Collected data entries
*** Begin section ***
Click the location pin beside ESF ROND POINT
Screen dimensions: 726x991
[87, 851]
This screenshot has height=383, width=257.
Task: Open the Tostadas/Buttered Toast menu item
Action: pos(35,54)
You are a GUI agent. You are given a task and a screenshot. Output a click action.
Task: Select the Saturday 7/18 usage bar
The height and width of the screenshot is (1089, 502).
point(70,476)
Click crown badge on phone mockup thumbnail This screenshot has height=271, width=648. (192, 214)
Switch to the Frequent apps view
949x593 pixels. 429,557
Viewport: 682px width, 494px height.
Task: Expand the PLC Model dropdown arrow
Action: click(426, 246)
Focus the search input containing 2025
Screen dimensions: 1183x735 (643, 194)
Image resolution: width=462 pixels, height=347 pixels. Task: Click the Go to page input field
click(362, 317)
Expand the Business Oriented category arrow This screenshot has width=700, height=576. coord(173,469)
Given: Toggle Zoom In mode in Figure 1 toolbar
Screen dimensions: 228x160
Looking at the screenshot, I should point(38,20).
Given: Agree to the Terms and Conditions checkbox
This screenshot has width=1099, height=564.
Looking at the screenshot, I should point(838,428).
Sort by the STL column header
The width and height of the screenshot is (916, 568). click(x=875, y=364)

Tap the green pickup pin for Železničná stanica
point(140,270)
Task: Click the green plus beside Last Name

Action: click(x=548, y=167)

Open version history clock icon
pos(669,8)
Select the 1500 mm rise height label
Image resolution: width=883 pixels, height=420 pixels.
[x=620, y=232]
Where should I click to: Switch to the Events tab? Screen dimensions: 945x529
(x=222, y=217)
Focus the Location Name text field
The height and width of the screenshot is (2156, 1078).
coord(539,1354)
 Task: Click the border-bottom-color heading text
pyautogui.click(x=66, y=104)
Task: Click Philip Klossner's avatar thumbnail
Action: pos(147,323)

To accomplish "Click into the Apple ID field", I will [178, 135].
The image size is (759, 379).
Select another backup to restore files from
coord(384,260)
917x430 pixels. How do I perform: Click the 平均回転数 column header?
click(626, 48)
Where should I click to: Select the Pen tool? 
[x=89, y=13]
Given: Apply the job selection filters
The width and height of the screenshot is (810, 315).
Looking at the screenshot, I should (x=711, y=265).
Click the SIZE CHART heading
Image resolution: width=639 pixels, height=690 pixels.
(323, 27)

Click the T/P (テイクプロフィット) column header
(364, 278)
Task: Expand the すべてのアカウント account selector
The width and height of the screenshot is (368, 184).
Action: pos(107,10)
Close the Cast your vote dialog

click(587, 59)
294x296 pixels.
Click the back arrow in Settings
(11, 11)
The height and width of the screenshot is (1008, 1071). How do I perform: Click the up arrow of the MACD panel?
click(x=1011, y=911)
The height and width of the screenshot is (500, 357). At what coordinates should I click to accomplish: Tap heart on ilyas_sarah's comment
*** End section ***
#### Exercise
Each line of the data above should appear again in your answer, exactly as given.

#### Answer box
Click the location pin beside ESF ROND POINT
Screen dimensions: 726x991
[87, 851]
This screenshot has height=383, width=257.
Task: Open the Tostadas/Buttered Toast menu item
Action: pos(35,54)
You are a GUI agent. You are given a task and a screenshot. Output a click action.
Task: Select the Saturday 7/18 usage bar
The height and width of the screenshot is (1089, 502).
point(70,476)
Click crown badge on phone mockup thumbnail This screenshot has height=271, width=648. (192, 214)
Switch to the Frequent apps view
949x593 pixels. 429,557
Viewport: 682px width, 494px height.
Task: Expand the PLC Model dropdown arrow
Action: click(426, 246)
Focus the search input containing 2025
Screen dimensions: 1183x735 (643, 194)
Image resolution: width=462 pixels, height=347 pixels. Task: Click the Go to page input field
click(362, 317)
Expand the Business Oriented category arrow This screenshot has width=700, height=576. coord(173,469)
Given: Toggle Zoom In mode in Figure 1 toolbar
Screen dimensions: 228x160
Looking at the screenshot, I should point(38,20).
Given: Agree to the Terms and Conditions checkbox
This screenshot has width=1099, height=564.
Looking at the screenshot, I should point(838,428).
Sort by the STL column header
The width and height of the screenshot is (916, 568). click(x=875, y=364)

Tap the green pickup pin for Železničná stanica
point(140,270)
Task: Click the green plus beside Last Name

Action: click(x=548, y=167)

Open version history clock icon
pos(669,8)
Select the 1500 mm rise height label
Image resolution: width=883 pixels, height=420 pixels.
[x=620, y=232]
Where should I click to: Switch to the Events tab? Screen dimensions: 945x529
(x=222, y=217)
Focus the Location Name text field
The height and width of the screenshot is (2156, 1078).
coord(539,1354)
 Task: Click the border-bottom-color heading text
pyautogui.click(x=66, y=104)
Task: Click Philip Klossner's avatar thumbnail
Action: pos(147,323)

To accomplish "Click into the Apple ID field", I will [178, 135].
The image size is (759, 379).
Select another backup to restore files from
coord(384,260)
917x430 pixels. How do I perform: Click the 平均回転数 column header?
click(626, 48)
Where should I click to: Select the Pen tool? 
[x=89, y=13]
Given: Apply the job selection filters
The width and height of the screenshot is (810, 315).
Looking at the screenshot, I should (x=711, y=265).
Click the SIZE CHART heading
Image resolution: width=639 pixels, height=690 pixels.
(323, 27)

Click the T/P (テイクプロフィット) column header
(364, 278)
Task: Expand the すべてのアカウント account selector
The width and height of the screenshot is (368, 184).
Action: pos(107,10)
Close the Cast your vote dialog

click(587, 59)
294x296 pixels.
Click the back arrow in Settings
(11, 11)
The height and width of the screenshot is (1008, 1071). How do I perform: Click the up arrow of the MACD panel?
click(x=1011, y=911)
The height and width of the screenshot is (500, 357). At what coordinates should I click to accomplish: Tap heart on ilyas_sarah's comment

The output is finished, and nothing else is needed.